What is the difference between merchant discount rate and interchange fees?

A merchant discount rate is a fee charged to merchants by acquiring banks, including several fees related to processing card payments. On the other hand, interchange fees are fees paid to the issuing bank by the acquirer as compensation for taking the risk of issuing cards.

Who determines the merchant discount rate?

The MDR is determined by the acquirer bank or payment service provider. Before a merchant sets up the payment service, they must agree to the rates.

How do you calculate an effective merchant discount rate?

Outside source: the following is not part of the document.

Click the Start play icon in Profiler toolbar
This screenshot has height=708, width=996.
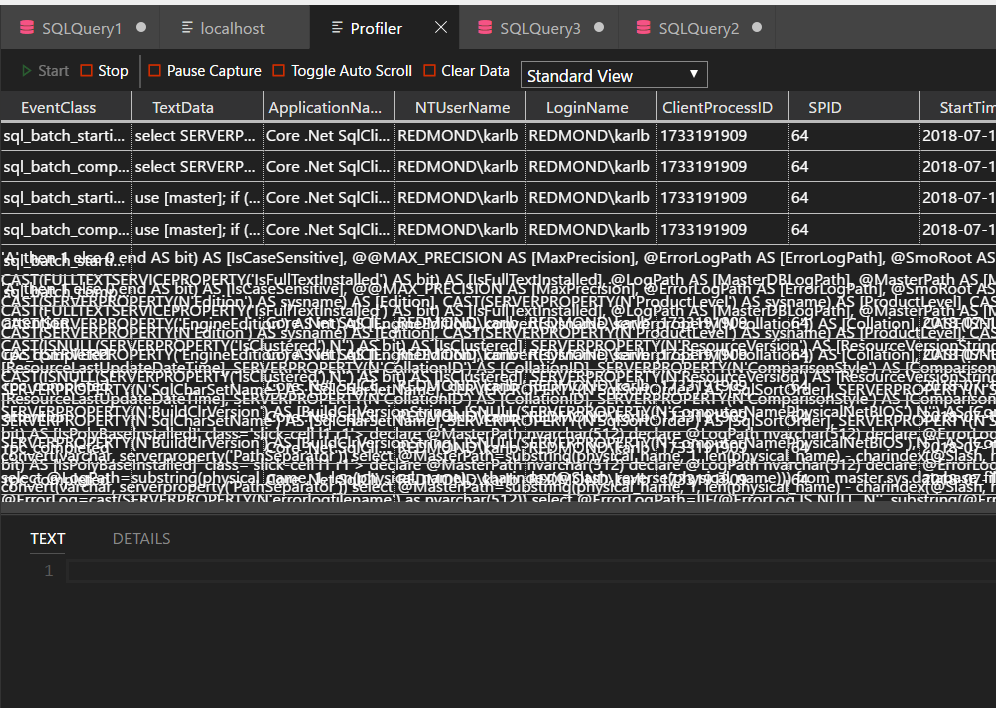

The effective MDR is calculated by dividing the total fees a merchant pays an acquirer for transactions on one card network by the total sales volume on the same card network.

How is the MDR split?

The MDR fee is split between the point-of-sale terminal provider, the bank processing the POS transaction, the card network, and the issuing bank.

What are the components of an MDR?

MDR fees include card scheme fees, interchange fees, and acquirer markup.

What factors influence the MDR?

When payment processors are setting MDR, they consider:

  • Credit card transaction volumes per year
  • The method of payment processing either through POS or the internet
  • Industry risk

Are interchange fees negotiable?

Interchange fees are in theory negotiable, but only for the largest of merchants. For most retailers these prices are fixed, and only merchants like Walmart have the sway to negotiate with the card networks.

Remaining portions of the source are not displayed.